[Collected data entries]
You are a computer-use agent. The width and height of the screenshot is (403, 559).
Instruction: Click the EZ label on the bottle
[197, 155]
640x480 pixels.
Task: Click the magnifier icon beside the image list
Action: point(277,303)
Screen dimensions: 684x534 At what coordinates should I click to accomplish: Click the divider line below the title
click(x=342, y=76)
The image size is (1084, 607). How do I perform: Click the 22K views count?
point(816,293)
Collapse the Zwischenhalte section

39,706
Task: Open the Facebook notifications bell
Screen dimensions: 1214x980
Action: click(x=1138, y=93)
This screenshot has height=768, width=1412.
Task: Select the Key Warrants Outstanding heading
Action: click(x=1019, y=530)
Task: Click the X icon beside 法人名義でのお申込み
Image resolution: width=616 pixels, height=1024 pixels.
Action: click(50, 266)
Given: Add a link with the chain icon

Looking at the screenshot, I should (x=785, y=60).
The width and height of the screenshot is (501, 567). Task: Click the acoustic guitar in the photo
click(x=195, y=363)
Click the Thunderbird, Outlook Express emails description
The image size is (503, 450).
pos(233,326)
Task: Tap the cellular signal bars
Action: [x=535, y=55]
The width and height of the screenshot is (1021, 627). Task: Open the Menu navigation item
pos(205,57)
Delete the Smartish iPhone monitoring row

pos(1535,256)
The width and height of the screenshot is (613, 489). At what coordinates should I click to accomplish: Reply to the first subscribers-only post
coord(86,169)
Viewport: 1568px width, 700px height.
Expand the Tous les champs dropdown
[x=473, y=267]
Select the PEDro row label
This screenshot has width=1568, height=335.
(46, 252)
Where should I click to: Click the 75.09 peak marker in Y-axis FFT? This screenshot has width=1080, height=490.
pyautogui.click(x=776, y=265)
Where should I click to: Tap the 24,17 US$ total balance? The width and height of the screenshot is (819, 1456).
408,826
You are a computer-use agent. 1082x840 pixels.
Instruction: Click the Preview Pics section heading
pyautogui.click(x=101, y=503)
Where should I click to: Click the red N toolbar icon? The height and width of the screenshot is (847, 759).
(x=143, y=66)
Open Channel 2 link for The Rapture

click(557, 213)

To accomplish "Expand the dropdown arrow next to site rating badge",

* **WORK TASK**
Your response should be each line that includes the word "computer", copied from the records.

* **EXERCISE RESPONSE**
You are a computer-use agent. The width and height of the screenshot is (403, 559).
You are a computer-use agent. 1082x840 pixels.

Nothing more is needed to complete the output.